• [YOUR OBJECTIVE]
Rewrite the rows between the lines holding "Where should I" and "point(886,90)", inclusive, keeping the requests unchanged. Scale only the coordinates in the answers by 1.05, round each to a whole number with halves rounded up, and return only these lines.

• [DATA IN THIS EXERCISE]
● ● ● ● ●

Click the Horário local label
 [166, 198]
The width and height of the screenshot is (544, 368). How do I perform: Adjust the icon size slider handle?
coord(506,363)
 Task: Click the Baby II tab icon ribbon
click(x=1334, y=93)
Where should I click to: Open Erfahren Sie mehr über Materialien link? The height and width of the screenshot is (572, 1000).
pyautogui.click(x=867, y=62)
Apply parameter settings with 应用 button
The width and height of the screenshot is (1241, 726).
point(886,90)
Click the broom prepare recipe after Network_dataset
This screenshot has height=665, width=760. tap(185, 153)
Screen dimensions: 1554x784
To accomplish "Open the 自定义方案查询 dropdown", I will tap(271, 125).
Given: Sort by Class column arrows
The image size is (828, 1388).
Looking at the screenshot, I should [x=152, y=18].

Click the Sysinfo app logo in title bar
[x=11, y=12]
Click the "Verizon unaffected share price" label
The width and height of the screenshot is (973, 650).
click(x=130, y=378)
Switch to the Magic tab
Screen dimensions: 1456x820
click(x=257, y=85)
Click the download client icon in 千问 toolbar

● ● ● ● ●

• [EXERCISE ANSWER]
Where should I click to: Open Erfahren Sie mehr über Materialien link? The height and width of the screenshot is (572, 1000).
pyautogui.click(x=910, y=65)
Apply parameter settings with 应用 button
The width and height of the screenshot is (1241, 726).
point(930,95)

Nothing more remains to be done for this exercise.